- Prompt
Your answer is a copy of every line in the records where "Facebook" appears.
# # # # #
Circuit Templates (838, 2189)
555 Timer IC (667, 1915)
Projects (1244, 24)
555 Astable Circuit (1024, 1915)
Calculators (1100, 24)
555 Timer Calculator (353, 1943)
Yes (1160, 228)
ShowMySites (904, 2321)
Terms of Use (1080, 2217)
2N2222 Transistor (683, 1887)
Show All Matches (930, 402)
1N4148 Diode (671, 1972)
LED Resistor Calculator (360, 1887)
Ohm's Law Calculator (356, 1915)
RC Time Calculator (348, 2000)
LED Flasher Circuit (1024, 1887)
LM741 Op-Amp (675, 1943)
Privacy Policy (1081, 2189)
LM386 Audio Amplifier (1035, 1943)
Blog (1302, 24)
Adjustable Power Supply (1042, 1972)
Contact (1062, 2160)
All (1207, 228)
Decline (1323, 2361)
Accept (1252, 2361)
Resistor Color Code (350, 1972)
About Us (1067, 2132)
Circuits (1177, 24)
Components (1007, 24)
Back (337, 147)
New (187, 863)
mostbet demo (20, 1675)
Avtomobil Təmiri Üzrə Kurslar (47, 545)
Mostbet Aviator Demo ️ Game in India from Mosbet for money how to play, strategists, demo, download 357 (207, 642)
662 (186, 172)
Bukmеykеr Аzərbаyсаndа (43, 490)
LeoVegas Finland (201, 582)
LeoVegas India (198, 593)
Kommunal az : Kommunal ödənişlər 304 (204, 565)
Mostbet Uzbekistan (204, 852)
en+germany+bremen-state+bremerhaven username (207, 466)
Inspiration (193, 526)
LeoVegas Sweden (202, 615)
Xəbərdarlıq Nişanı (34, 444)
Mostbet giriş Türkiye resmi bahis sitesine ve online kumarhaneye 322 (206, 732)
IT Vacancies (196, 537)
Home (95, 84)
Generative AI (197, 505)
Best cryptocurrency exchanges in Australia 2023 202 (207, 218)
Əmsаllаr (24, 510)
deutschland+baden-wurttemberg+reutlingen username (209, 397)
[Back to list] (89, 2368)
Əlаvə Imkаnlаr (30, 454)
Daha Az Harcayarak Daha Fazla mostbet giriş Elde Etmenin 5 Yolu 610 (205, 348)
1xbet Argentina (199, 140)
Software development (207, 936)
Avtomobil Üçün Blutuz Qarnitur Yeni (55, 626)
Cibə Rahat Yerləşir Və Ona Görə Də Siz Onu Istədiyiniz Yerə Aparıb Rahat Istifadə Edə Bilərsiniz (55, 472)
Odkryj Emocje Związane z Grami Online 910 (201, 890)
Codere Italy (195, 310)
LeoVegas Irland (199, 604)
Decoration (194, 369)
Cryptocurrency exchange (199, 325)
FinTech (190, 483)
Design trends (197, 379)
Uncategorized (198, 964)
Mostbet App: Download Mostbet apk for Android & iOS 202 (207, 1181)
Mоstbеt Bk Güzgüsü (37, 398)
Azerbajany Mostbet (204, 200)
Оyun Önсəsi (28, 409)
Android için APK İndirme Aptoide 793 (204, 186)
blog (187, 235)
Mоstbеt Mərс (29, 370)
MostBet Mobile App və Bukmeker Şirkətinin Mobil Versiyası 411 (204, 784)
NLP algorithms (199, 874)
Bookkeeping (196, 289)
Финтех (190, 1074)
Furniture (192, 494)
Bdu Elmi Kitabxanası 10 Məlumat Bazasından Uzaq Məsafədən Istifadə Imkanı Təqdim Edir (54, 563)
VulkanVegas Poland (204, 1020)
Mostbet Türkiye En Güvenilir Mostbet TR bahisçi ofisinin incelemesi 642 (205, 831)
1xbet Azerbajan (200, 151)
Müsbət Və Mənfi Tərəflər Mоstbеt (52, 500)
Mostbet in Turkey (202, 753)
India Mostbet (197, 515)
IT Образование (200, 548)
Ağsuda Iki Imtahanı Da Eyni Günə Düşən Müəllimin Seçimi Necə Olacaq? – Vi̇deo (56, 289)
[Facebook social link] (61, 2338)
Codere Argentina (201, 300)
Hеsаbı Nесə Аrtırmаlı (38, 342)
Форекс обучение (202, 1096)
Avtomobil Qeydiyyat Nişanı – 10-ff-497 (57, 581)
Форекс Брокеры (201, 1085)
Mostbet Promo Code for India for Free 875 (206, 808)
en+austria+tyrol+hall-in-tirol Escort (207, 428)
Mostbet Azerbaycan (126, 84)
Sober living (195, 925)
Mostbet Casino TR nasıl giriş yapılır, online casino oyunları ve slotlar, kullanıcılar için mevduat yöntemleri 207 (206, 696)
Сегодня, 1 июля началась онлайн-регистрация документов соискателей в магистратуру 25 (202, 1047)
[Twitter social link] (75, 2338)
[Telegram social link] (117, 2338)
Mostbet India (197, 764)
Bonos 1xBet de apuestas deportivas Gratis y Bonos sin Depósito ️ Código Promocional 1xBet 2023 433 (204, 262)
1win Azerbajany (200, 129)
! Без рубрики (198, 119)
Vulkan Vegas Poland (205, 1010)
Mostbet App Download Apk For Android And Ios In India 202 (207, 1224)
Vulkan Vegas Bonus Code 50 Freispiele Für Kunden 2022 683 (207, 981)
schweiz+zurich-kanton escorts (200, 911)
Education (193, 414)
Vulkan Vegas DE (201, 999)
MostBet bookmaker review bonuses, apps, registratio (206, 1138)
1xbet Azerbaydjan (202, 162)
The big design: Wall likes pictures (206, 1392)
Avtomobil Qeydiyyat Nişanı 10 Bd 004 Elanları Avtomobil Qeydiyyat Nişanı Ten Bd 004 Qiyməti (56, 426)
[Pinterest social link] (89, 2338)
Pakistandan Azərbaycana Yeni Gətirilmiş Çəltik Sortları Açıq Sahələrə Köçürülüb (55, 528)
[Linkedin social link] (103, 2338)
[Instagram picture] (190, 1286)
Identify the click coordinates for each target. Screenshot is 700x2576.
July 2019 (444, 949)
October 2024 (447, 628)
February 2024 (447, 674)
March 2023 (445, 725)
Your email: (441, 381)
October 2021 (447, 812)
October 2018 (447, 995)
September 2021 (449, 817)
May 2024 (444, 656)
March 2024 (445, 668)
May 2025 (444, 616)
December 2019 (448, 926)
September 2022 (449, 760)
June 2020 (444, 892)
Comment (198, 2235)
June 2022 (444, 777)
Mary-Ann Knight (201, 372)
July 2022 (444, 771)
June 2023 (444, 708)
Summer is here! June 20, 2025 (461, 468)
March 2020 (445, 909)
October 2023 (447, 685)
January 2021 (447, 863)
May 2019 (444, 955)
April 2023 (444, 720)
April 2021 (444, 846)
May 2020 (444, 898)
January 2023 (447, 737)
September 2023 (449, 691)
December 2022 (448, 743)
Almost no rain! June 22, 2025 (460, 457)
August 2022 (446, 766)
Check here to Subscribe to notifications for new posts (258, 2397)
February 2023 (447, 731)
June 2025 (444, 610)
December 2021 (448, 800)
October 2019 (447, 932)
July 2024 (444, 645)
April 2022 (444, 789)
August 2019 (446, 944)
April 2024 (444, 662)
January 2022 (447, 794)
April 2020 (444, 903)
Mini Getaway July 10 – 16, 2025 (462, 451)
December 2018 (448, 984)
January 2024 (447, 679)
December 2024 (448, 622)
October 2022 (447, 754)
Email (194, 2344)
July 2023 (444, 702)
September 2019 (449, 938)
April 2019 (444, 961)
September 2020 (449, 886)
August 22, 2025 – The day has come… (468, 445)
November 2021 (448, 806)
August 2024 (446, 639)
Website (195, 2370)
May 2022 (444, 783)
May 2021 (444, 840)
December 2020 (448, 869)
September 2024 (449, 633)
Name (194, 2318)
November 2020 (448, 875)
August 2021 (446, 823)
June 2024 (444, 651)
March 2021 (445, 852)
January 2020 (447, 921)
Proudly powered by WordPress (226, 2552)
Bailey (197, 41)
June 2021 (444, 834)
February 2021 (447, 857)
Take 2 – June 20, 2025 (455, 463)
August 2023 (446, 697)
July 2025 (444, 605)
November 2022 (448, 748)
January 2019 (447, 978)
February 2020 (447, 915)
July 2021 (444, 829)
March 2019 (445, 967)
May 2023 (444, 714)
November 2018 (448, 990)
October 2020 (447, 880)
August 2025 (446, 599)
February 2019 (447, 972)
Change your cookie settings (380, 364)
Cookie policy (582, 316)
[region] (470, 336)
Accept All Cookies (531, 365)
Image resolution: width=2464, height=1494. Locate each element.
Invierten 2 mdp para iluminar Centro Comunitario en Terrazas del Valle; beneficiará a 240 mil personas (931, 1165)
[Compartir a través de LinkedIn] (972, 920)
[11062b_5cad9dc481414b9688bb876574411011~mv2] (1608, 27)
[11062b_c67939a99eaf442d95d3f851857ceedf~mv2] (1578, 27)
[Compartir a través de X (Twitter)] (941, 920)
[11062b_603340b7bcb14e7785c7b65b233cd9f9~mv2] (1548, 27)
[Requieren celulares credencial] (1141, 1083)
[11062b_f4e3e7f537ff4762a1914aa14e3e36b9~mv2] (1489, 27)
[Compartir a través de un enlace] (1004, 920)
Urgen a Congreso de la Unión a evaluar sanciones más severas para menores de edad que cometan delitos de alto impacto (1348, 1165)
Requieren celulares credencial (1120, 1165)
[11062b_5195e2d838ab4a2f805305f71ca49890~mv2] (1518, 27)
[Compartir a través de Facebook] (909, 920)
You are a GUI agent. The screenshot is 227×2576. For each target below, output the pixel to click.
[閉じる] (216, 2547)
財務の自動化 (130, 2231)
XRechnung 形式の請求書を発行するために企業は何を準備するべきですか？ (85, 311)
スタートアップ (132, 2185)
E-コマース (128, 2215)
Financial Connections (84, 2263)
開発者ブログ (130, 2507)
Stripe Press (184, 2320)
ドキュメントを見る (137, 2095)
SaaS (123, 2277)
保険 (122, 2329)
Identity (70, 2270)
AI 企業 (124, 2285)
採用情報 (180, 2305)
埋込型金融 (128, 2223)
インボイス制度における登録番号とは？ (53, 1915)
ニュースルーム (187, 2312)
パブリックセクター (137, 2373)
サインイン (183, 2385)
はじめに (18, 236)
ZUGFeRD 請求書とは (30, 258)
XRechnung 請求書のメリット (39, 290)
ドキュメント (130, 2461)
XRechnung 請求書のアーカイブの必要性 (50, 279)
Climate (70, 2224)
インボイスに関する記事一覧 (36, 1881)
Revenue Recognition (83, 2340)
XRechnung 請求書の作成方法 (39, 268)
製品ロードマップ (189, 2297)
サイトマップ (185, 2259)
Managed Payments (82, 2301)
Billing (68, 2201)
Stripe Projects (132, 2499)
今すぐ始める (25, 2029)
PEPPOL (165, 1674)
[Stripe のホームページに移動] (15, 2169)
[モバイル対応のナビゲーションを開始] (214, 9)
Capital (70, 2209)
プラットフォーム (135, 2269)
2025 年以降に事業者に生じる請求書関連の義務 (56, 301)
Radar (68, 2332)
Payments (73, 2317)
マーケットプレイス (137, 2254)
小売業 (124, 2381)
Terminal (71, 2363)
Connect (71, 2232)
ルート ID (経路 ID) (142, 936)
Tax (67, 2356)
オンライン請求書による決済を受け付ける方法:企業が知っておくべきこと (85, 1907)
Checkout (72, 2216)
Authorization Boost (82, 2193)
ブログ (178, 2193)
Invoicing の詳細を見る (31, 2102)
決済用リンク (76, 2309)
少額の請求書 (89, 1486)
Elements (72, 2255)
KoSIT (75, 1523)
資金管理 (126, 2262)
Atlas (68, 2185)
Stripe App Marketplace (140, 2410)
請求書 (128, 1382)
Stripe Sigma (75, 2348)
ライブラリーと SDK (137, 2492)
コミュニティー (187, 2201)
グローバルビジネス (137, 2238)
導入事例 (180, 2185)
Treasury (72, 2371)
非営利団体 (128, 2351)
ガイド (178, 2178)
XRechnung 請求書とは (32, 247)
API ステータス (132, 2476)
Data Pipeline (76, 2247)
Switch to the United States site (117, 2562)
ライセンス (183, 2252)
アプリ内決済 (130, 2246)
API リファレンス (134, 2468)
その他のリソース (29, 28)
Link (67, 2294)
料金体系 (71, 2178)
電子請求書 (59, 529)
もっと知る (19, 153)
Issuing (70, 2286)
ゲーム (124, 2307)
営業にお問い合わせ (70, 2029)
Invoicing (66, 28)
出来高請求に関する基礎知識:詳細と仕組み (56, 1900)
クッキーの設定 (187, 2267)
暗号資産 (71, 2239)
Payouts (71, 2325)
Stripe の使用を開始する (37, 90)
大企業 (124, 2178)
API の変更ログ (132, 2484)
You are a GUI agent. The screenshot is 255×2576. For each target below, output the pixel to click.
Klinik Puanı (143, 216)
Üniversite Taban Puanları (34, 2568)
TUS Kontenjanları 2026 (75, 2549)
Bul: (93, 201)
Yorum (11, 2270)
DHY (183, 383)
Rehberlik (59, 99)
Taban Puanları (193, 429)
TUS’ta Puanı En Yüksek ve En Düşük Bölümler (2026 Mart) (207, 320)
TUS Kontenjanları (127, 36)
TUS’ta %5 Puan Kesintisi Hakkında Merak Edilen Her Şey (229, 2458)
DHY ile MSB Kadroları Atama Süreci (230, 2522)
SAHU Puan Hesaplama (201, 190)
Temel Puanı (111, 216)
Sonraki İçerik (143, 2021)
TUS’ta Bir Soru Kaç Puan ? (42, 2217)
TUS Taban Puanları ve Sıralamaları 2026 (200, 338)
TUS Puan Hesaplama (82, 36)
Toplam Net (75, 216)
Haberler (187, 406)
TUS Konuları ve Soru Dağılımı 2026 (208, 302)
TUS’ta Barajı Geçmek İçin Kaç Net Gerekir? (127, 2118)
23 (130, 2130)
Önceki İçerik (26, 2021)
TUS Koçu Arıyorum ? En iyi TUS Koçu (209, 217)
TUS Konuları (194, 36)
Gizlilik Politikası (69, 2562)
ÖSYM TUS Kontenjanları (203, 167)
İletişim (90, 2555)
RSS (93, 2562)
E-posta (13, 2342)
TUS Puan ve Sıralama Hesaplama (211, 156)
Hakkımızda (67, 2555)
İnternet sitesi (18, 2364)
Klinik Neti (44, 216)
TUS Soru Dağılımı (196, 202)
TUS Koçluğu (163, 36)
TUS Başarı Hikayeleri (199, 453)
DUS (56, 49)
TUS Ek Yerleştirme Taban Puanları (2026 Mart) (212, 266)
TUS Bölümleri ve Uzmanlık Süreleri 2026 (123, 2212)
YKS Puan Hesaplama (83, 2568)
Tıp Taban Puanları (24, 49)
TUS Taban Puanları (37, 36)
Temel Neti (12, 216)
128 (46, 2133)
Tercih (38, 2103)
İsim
# # # # #
- Solution to this problem
[Facebook social link] (61, 2338)
[Compartir a través de Facebook] (909, 920)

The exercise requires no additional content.